*ABOUT THIS EXERCISE*: Output only the lines below from the one containing "This screenshot has width=724, height=1568." to the one containing "Switch to the 直播", exactly as written, both ends kept.

*Collected data*:

───

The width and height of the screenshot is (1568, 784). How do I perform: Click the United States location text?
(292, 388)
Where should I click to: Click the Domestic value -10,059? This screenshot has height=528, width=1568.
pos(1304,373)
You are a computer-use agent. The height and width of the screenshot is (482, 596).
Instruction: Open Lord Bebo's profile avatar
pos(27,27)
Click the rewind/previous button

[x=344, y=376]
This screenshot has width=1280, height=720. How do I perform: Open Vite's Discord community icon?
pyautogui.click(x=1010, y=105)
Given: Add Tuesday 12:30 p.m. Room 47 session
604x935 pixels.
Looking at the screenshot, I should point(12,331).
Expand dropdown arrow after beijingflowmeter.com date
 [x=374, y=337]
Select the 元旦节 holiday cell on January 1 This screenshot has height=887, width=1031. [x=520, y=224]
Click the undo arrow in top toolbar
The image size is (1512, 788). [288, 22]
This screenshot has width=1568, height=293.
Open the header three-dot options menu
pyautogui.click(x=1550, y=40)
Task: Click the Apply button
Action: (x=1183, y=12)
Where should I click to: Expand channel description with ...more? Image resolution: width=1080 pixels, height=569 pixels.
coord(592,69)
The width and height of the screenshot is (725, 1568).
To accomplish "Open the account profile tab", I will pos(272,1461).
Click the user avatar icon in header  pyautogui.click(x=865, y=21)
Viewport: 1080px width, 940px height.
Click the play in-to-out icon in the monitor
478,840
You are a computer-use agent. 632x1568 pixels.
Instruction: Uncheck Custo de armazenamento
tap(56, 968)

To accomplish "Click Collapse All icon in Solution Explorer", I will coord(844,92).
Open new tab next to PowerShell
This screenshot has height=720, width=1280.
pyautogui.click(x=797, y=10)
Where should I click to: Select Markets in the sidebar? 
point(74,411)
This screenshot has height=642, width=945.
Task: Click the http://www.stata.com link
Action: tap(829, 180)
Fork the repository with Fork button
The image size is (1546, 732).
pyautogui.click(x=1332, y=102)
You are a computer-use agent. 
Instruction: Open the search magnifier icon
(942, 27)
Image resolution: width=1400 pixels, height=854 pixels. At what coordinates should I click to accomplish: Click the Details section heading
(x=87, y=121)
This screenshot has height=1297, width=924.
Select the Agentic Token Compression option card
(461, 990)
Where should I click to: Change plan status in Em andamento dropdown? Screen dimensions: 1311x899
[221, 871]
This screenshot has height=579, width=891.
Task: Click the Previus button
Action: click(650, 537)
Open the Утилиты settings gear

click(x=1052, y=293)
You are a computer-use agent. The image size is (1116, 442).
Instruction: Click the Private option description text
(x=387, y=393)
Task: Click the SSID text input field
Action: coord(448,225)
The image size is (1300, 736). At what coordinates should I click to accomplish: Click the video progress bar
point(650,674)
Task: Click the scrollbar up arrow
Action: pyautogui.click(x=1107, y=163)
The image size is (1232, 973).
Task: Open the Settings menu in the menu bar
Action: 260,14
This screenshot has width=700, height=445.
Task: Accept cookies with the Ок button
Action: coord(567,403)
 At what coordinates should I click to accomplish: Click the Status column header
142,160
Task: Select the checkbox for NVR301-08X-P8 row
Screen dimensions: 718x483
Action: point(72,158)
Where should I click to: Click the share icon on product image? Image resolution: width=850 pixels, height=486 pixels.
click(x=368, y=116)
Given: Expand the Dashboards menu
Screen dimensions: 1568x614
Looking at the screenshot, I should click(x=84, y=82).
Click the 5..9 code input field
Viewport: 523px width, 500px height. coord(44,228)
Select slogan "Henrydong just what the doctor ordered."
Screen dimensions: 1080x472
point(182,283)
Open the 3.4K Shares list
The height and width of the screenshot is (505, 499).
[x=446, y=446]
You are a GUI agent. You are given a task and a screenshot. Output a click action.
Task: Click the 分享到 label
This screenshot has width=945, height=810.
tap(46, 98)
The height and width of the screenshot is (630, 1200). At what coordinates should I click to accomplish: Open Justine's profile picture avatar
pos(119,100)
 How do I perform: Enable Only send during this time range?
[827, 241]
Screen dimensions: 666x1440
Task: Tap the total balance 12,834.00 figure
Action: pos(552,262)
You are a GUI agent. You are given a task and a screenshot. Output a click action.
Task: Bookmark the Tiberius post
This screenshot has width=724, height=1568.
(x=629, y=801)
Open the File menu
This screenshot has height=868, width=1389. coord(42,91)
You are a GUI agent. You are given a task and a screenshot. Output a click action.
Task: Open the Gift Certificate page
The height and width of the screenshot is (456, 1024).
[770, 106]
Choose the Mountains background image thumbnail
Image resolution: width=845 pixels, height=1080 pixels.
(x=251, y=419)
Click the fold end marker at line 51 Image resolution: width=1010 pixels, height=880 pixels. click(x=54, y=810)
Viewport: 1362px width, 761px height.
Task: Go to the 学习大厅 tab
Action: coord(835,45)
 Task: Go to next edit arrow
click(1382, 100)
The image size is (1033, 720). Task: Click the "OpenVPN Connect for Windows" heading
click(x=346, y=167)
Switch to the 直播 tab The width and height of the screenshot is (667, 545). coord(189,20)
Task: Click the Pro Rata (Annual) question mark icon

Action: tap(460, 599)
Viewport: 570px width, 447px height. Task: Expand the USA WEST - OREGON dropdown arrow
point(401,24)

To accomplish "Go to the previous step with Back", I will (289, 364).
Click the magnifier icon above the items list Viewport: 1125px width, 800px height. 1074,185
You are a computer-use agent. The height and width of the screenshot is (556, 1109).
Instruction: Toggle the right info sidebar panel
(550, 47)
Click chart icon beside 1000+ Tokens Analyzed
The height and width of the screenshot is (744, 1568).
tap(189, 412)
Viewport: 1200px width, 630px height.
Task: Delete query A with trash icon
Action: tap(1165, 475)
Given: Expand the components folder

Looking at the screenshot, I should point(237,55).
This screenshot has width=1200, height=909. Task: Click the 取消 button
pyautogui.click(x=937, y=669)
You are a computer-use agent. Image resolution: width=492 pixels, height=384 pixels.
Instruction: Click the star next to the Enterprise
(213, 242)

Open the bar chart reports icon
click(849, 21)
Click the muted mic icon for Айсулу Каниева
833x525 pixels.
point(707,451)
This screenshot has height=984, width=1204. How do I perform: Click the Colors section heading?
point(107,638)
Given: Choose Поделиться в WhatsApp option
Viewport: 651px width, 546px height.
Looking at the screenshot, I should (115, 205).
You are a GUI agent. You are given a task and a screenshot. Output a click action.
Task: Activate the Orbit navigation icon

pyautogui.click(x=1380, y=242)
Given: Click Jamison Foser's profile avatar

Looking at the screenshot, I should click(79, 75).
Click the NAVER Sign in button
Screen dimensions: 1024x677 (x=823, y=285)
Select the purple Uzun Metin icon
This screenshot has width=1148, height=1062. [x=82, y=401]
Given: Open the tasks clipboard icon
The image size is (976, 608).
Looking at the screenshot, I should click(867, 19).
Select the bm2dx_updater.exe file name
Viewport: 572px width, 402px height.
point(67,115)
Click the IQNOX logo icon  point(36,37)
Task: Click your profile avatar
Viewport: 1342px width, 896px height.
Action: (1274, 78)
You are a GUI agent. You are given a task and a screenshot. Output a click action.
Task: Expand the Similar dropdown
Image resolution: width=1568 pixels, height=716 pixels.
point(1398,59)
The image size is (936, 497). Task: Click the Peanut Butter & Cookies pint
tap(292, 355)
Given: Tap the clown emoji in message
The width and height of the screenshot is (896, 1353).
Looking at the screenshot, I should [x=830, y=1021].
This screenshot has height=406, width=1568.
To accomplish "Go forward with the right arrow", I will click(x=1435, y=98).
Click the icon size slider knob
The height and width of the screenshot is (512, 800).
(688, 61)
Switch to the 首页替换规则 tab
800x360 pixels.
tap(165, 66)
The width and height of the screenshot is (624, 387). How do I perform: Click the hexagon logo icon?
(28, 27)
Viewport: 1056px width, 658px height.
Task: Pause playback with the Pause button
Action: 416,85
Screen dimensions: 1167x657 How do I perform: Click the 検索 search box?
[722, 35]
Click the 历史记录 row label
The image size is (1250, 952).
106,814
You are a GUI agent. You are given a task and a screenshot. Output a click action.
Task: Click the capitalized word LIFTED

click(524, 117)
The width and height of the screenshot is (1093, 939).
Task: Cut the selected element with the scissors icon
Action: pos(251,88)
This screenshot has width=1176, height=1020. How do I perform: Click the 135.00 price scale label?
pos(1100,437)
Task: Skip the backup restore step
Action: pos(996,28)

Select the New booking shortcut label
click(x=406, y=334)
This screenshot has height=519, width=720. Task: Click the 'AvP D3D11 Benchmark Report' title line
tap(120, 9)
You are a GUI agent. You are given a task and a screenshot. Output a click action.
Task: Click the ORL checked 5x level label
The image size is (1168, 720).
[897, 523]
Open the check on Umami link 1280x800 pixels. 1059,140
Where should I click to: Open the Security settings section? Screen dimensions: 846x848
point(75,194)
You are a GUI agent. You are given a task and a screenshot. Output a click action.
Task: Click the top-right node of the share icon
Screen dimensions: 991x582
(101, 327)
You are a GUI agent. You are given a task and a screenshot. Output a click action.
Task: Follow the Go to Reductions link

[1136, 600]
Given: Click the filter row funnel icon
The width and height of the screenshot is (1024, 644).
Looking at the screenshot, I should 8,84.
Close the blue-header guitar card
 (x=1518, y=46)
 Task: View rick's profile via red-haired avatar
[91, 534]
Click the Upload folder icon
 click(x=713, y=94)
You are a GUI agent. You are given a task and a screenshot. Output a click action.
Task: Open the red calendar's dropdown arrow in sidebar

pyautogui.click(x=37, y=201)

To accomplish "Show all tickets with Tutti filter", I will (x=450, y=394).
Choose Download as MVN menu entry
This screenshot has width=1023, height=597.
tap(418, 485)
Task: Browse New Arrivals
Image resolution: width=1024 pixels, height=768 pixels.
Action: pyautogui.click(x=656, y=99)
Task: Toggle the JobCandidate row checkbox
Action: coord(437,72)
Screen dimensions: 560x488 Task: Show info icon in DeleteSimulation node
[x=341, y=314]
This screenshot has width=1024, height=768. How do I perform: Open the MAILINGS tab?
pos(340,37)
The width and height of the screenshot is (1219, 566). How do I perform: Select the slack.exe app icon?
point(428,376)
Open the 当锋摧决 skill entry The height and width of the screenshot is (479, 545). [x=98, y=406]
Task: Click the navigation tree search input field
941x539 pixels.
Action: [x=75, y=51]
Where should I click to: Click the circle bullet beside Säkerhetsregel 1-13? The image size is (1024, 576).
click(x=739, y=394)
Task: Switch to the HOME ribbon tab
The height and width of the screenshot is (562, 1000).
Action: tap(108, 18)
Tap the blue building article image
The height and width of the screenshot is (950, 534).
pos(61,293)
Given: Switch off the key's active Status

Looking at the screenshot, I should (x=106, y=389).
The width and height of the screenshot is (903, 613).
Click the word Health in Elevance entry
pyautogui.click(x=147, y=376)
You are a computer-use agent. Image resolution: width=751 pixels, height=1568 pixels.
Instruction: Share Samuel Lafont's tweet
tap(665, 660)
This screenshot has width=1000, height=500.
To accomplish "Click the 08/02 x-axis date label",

───

*FINISHED TASK*:
This screenshot has width=724, height=1568.
(x=629, y=801)
Open the File menu
This screenshot has height=868, width=1389. coord(42,91)
You are a GUI agent. You are given a task and a screenshot. Output a click action.
Task: Open the Gift Certificate page
The height and width of the screenshot is (456, 1024).
[770, 106]
Choose the Mountains background image thumbnail
Image resolution: width=845 pixels, height=1080 pixels.
(x=251, y=419)
Click the fold end marker at line 51 Image resolution: width=1010 pixels, height=880 pixels. click(x=54, y=810)
Viewport: 1362px width, 761px height.
Task: Go to the 学习大厅 tab
Action: coord(835,45)
 Task: Go to next edit arrow
click(1382, 100)
The image size is (1033, 720). Task: Click the "OpenVPN Connect for Windows" heading
click(x=346, y=167)
Switch to the 直播 tab The width and height of the screenshot is (667, 545). coord(189,20)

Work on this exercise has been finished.